**Data for this exercise:**
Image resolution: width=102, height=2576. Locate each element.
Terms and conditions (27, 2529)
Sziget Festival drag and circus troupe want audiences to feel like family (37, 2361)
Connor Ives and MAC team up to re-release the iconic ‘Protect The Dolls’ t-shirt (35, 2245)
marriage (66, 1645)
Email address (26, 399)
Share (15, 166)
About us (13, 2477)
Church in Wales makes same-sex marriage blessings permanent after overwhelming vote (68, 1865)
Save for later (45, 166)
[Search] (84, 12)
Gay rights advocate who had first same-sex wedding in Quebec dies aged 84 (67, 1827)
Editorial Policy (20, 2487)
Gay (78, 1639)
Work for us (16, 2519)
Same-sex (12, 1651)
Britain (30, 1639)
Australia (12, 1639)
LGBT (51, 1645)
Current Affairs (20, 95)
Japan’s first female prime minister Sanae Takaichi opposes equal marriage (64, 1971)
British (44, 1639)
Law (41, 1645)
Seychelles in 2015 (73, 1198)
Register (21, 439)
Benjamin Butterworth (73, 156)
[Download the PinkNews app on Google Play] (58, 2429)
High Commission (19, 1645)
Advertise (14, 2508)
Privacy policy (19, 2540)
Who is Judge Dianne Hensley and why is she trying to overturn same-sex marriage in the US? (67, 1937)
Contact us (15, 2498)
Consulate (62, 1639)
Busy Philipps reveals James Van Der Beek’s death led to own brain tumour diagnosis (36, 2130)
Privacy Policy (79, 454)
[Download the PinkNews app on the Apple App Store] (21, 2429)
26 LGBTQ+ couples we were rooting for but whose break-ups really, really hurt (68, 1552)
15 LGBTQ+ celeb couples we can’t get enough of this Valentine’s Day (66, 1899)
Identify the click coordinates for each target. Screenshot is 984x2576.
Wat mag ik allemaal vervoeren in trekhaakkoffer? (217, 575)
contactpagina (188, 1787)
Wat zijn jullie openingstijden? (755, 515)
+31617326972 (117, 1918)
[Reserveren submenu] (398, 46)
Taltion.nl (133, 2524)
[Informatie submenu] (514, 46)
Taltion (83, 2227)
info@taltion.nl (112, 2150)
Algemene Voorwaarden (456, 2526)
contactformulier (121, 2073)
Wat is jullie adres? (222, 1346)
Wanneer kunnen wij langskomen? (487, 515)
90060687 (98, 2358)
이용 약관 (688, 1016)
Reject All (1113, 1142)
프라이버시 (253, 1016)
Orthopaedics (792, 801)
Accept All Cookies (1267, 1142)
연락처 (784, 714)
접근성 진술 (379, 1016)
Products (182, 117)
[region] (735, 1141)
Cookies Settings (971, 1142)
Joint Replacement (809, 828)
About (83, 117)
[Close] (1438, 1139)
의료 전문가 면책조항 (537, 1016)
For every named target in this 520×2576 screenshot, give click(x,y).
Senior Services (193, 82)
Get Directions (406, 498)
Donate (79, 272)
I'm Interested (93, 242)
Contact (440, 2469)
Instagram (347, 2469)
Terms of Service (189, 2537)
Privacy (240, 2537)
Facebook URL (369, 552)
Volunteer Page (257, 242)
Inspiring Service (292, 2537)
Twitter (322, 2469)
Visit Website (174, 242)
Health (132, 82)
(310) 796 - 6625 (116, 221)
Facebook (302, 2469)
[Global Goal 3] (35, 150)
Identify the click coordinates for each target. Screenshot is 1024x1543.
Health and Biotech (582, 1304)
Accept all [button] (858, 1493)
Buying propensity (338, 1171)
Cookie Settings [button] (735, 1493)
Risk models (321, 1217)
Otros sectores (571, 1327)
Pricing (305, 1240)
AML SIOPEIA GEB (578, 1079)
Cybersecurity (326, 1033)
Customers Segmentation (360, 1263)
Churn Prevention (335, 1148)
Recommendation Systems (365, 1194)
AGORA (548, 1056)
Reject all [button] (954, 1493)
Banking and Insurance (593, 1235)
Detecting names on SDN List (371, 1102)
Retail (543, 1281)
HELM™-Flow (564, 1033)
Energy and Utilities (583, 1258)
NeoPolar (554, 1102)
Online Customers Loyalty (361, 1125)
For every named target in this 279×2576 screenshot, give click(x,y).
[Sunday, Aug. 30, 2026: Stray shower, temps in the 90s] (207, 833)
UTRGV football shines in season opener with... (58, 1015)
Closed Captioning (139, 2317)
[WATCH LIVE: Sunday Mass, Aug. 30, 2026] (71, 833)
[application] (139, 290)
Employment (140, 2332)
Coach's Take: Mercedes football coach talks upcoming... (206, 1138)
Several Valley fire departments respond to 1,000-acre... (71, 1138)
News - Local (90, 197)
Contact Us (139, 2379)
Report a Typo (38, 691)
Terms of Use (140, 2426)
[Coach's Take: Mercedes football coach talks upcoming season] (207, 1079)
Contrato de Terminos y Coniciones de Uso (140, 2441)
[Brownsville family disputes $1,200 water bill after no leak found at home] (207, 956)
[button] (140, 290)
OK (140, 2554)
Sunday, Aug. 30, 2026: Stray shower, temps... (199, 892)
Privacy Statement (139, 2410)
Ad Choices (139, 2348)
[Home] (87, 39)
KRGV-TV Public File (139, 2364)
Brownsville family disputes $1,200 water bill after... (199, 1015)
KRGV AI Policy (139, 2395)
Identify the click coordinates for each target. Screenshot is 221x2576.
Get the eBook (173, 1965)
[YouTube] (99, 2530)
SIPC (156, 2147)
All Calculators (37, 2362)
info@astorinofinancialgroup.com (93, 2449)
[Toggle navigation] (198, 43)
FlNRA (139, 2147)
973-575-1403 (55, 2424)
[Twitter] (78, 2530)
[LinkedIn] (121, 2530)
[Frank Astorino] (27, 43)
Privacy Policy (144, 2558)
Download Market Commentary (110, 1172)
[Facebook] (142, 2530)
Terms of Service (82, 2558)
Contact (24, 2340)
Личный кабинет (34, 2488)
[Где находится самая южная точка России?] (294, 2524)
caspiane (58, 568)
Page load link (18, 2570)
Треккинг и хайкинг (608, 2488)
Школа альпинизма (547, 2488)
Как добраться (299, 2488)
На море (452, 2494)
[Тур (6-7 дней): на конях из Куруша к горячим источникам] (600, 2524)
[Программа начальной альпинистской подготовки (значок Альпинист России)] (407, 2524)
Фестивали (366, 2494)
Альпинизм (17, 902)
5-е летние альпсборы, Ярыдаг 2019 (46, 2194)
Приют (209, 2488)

**Task prompt:**
What is the number of lines in the material above that include the string "Accept"? Give only that number.

**Answer space:**
2